■ **PASSAGE FOR REVIEW**:
☆ ☆ ☆ ☆ ☆
Denton, Texas garnered national attention when it enacted a local measure banning hydraulic fracturing within the city limits. At the time, many spectators suggested that the measure would be short-lived because of legal challenges in the court system and potential legislation from the Texas Legislature. Soon after the enactment of the ban, several members of the Texas Legislature proposed bills aimed at restricting the ability of local governments to enact anti-fracking bills similar to the measure adopted by the city of Denton. One of those bills—H.B. 40—took one step closer to being passed this week.

On Monday, the Texas House Committee on Energy Resources (Committee) approved H.B. 40. Of the twelve members on the Committee, one member abstained (Representative Gene Wu) and one member dissented (Representative Rafael Anchia). Now that H.B. 40 has been approved by the Committee, the Texas Legislature will vote on whether to pass the bill.
☆ ☆ ☆ ☆ ☆
■ **MATERIAL PROVIDED**:

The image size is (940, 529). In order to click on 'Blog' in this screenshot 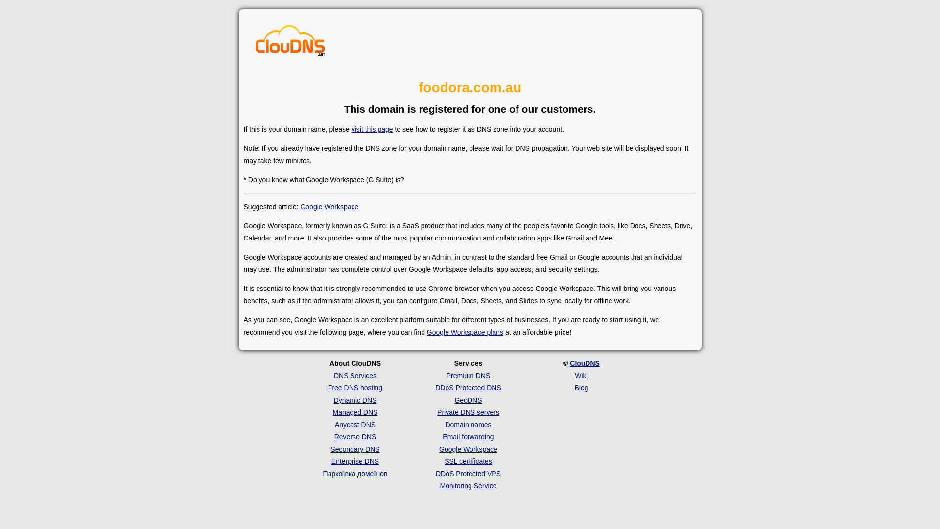, I will do `click(581, 387)`.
☆ ☆ ☆ ☆ ☆
■ **REQUIRED TASKS**:
1) Can you reproduce the Denton fracking passage word for word, starting at "On Monday, the" and ending at "pass the bill."?
2) Which government bodies does the Denton fracking passage mention by name?

■ **ANSWERS TO THE EXERCISES**:
1)
On Monday, the Texas House Committee on Energy Resources (Committee) approved H.B. 40. Of the twelve members on the Committee, one member abstained (Representative Gene Wu) and one member dissented (Representative Rafael Anchia). Now that H.B. 40 has been approved by the Committee, the Texas Legislature will vote on whether to pass the bill.

2)
- The city of Denton
- The Texas Legislature
- The Texas House Committee on Energy Resources